¿Tenemos que celebrar? ¿Qué? Entender la libertad como una posibilidad y no como un patrimonio ansioso de conquistas nos permite acceder a una mirada más esencial de nuestro arte. Esta “posibilidad” es una puerta que puede abrirse o cerrarse, según las llaves que uno tenga del (des) aprendizaje cotidiano. Flujo que nos acerca a una realidad permeable y jamás estática. Esa es la tarea del creador que construye geografías sobre territorios conquistados por la tradición y la inapetencia. Marcas visibles de naciones precarias. Marca Perú. Marca Espacio… Libre. ¿Espacio Libre? ¿Será posible que los años hayan borrado algunas fronteras o alguna limitante de nuestro pensamiento originario? ¿Será posible que de algo nos hayamos desacostumbrado para sorprendernos un poco más del otro?
Definitivamente algo ha cambiado. Poco o mucho. No importa. Algo ha cambiado y eso basta. Nuestra idea de libertad es otra. Nuestro espacio es más amplio y menos puta. Menos carroñero. Menos. Aunque parezca una suma –por aquello a que suenan trece años- la realidad es una resta. Una depuración como nos gusta decir.
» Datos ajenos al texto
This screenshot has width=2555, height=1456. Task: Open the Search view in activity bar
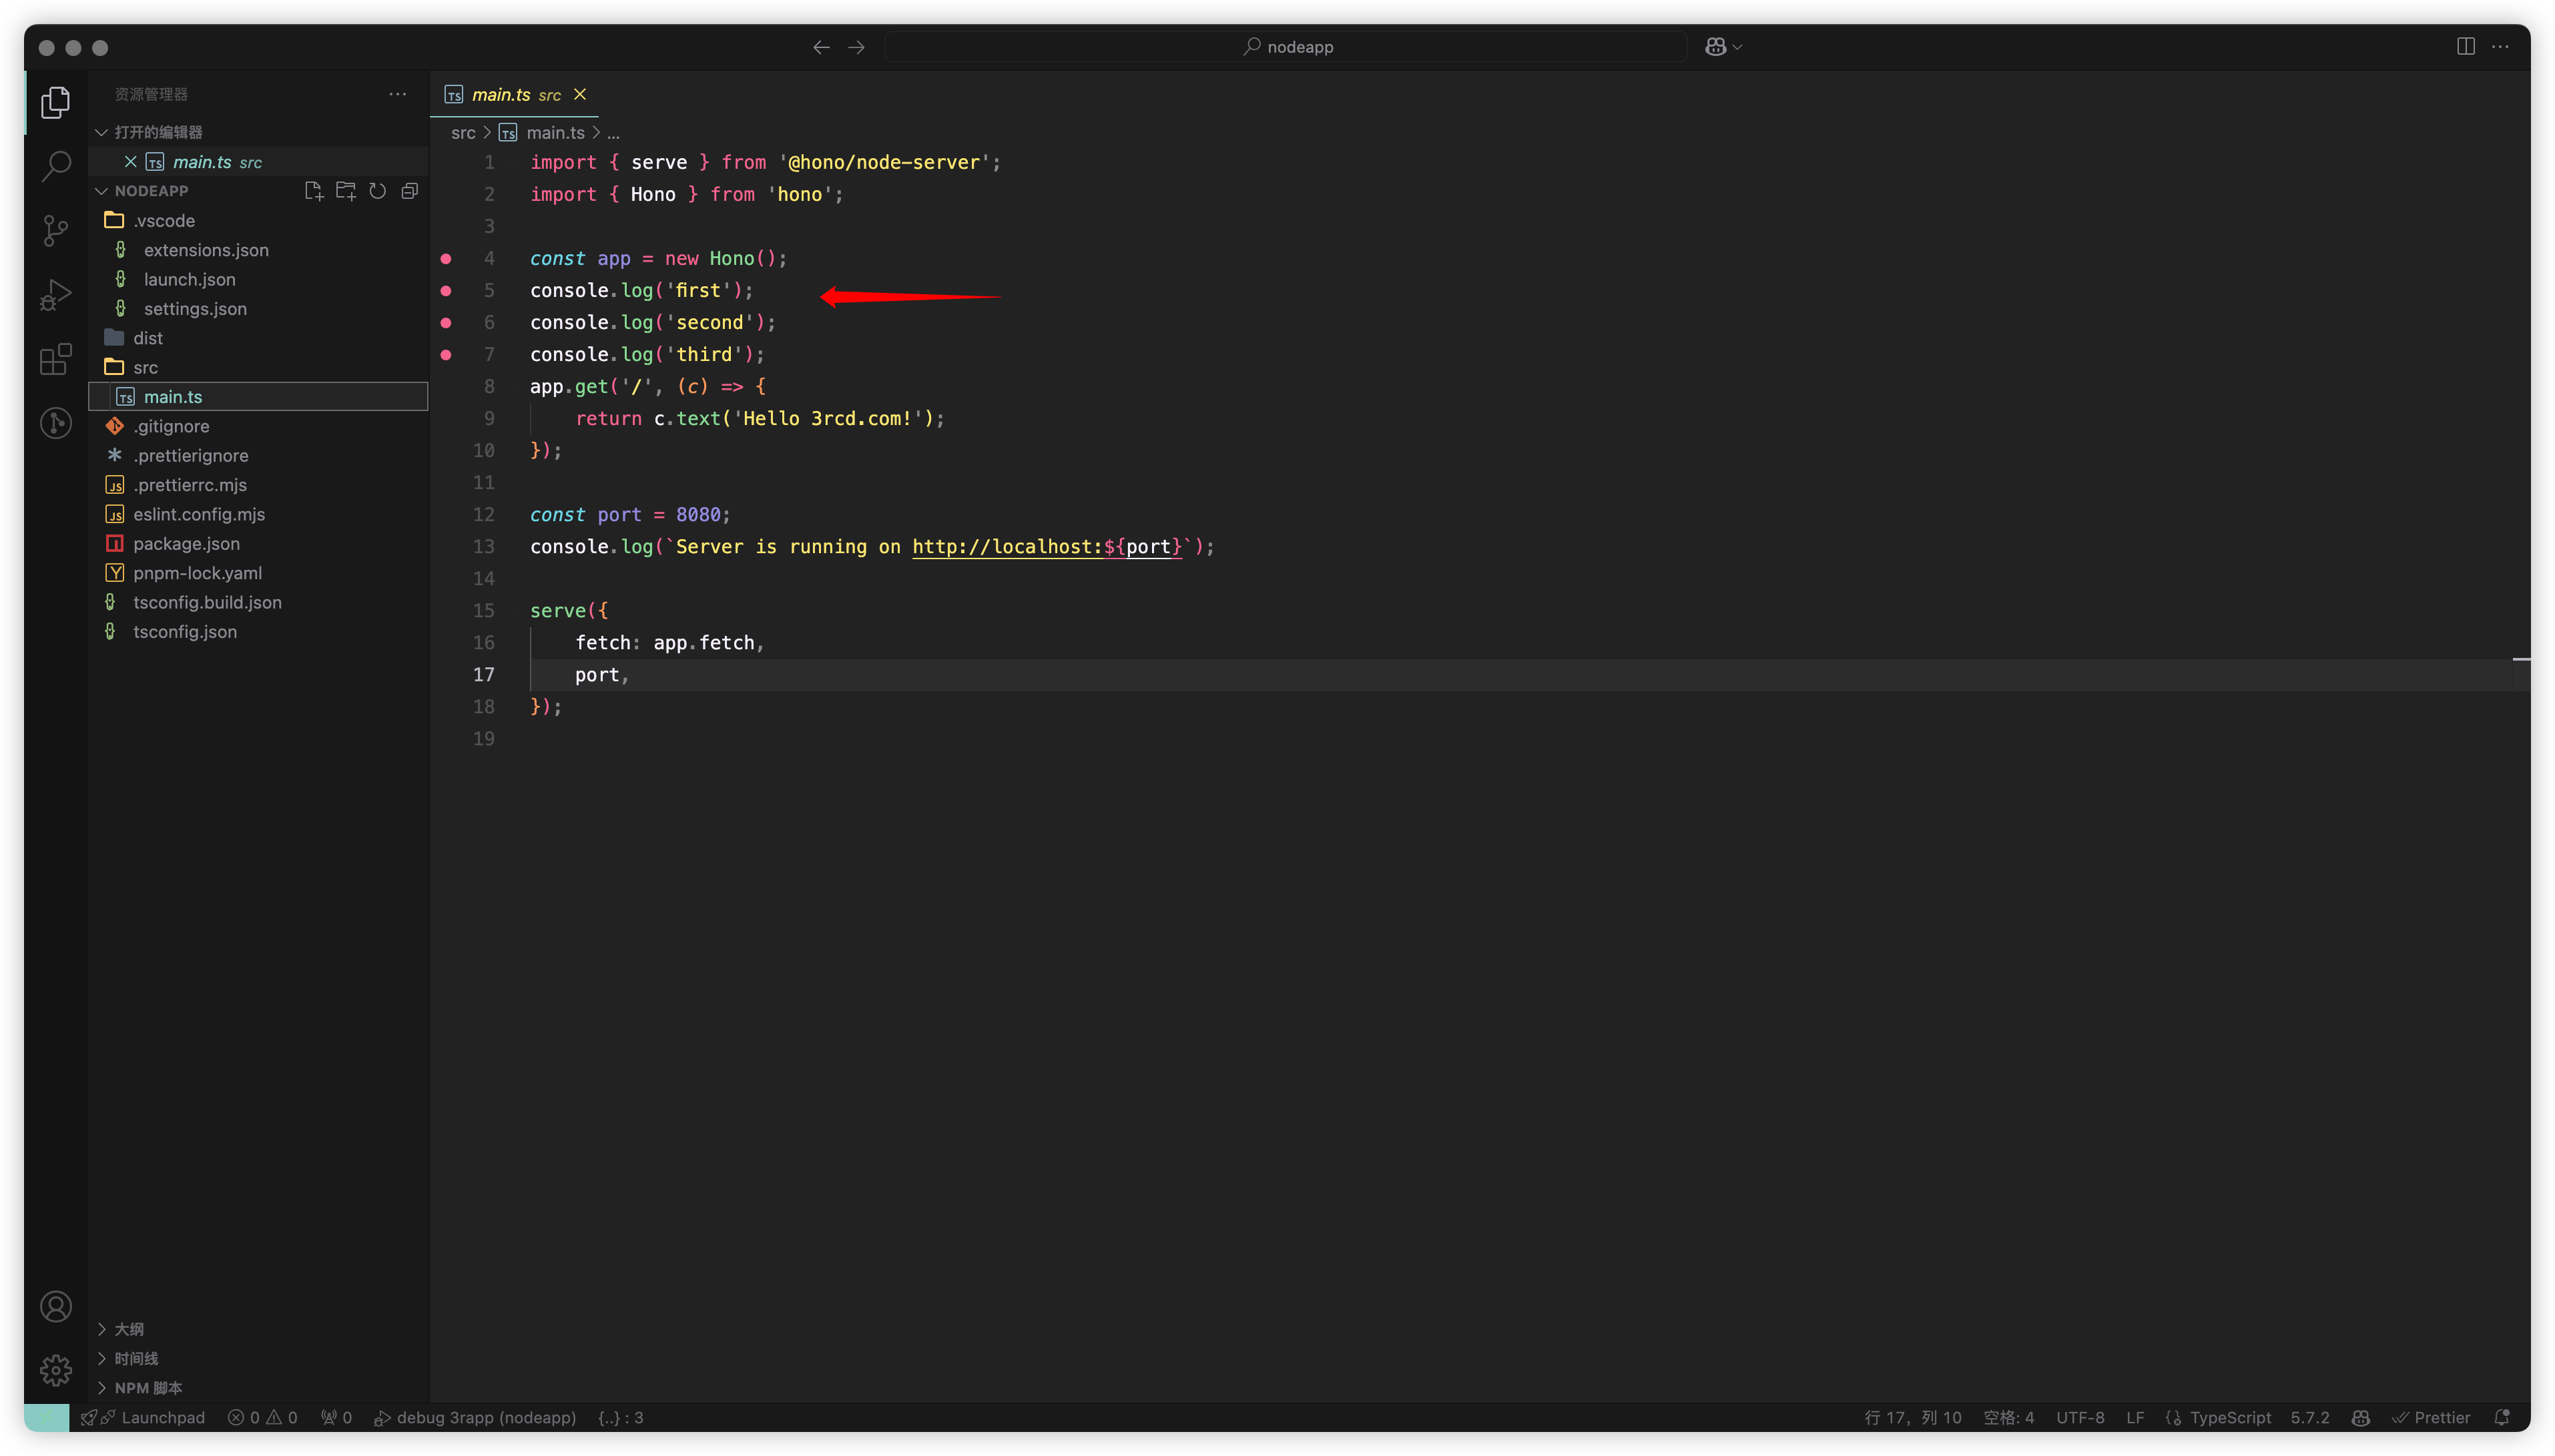pyautogui.click(x=56, y=166)
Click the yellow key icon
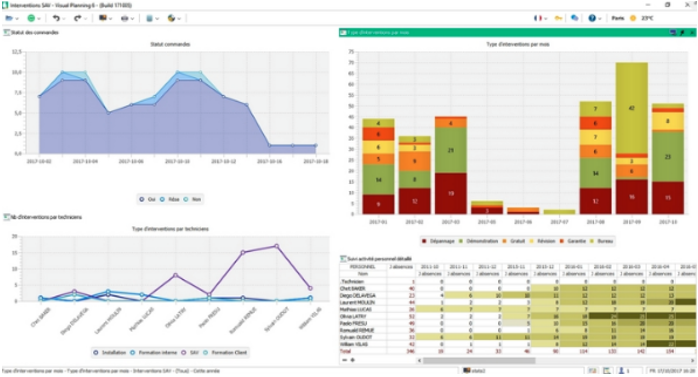 (558, 18)
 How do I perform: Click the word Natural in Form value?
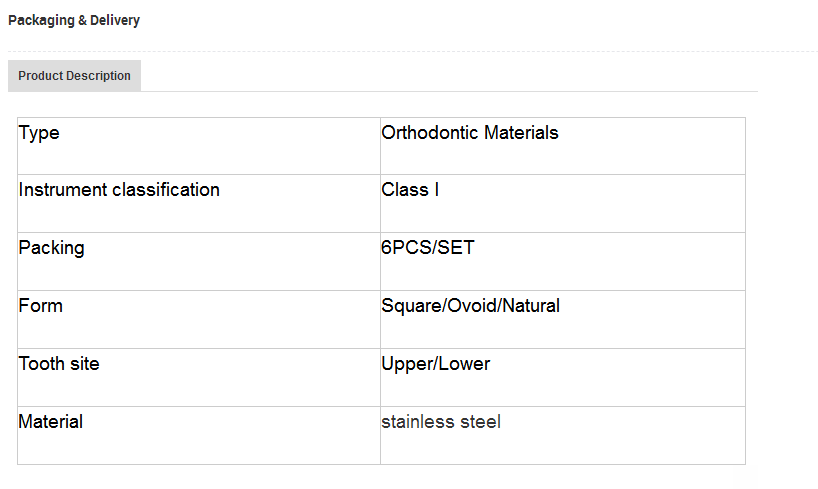[x=531, y=306]
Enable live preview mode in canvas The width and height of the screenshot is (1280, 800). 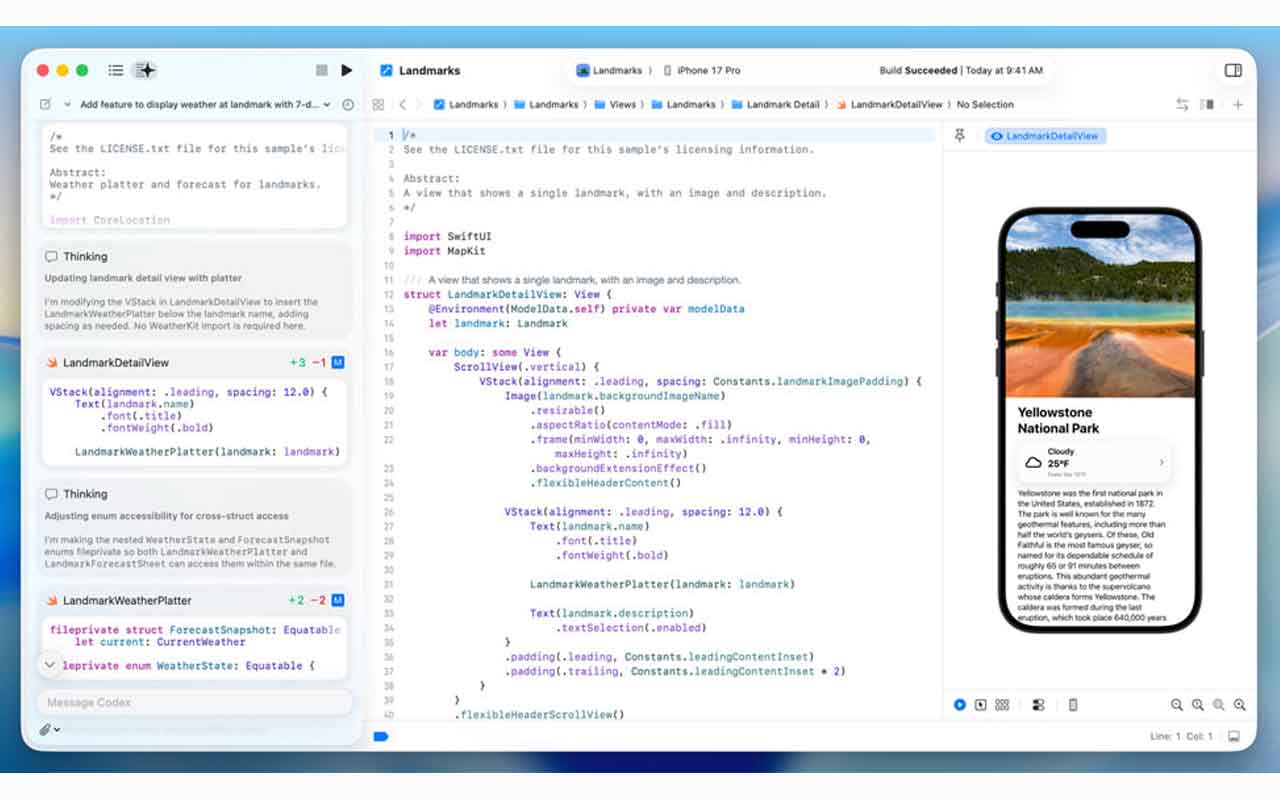(960, 705)
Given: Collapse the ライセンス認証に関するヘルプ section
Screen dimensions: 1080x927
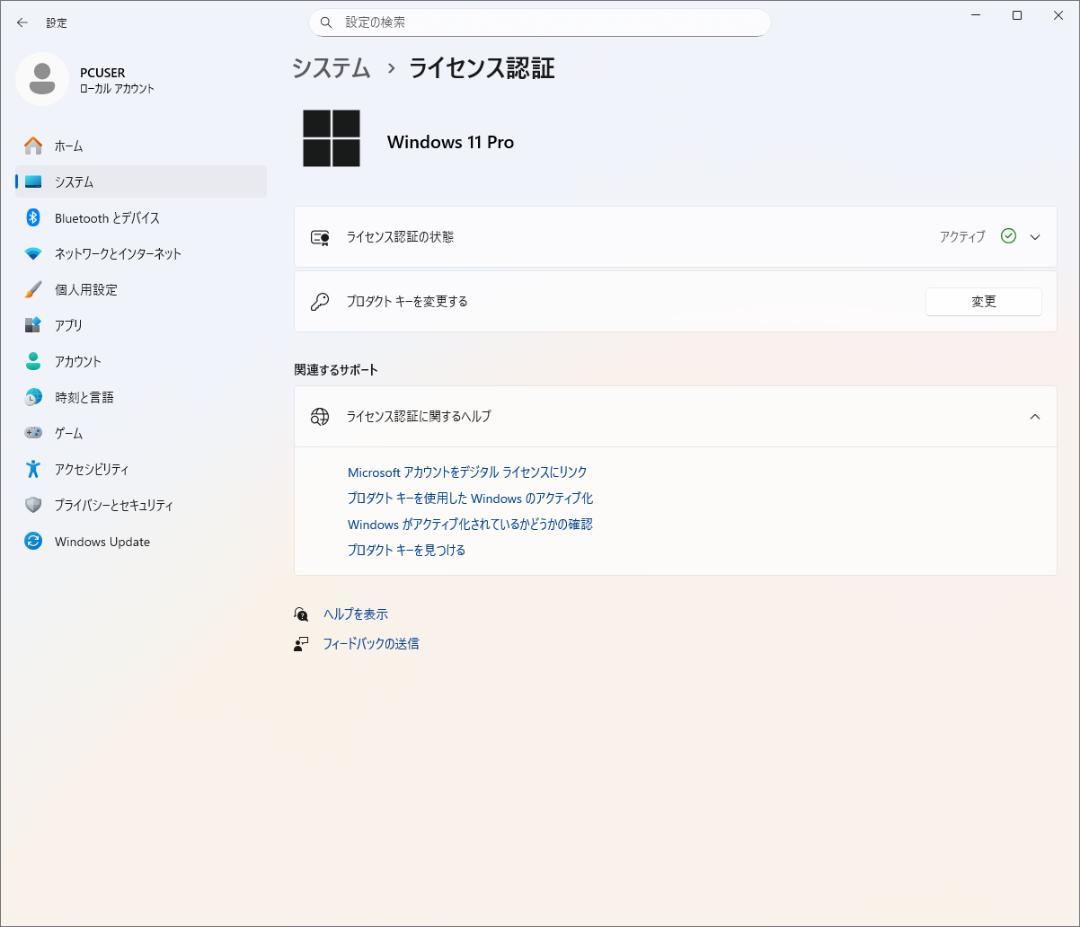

A estas alturas los años importan cada vez menos. Los montajes como productos definitivos salieron de carrera. Las fórmulas ya no nos interesan. La respuesta mediática es una pieza de museo en cajas de cartón. Los nombres se diluyen en el tiempo. Los roles. El dinero. Incluso el aplauso. Casi todo ha perdido un lugar hegemónico, prioritario, funcional, trascendente. Y así, podríamos seguir restando hasta quedarnos sin zapatos. Absolutamente desnudos para empezar de nuevo.
Así queremos (no) celebrarnos trece años después. Entre el vaivén de las preguntas, entre encuentros y desencuentros vemos aparecer nuevas geografías, nuevos cuerpos, nuevos retos colectivos. Todo parece celebrar la libertad. ¡Cuidado! No esa a la que tanta reverencia se le confiere. Una libertad más bien cercana a la de un perro de la calle recién adoptado por una familia pobre. Pobre pero honrada como dicen las personas con aire resignado. Eso somos ahora. Un espacio más libre sin territorio visible. Atrincherados en un barrio donde ninguna estatua se limpia porque habría que mostrar un rostro que –debajo de su propia mugre- más parece un leproso. Barranco se llama. Y, como su nombre lo dice, siempre se camina en el borde de algún acantilado. Lo sospechoso es que nadie piense en el suicidio o en darle un ayudadita a tanta burocracia inútil. Claro, como esta es una ciudad de gallinazos, lo más probable, es que al ser lanzados al vacío, levanten vuelo hacia el campanario redentor de alguna iglesia. ¿Tenemos que celebrar? ¿Qué?
Un susurro enfático nos llega de Paulo Freire: “Más temprano de lo que muchos piensan, los hombres y mujeres del mundo, van a reinventar maneras nuevas de pelear…” ¡Trece años aún es muy poco!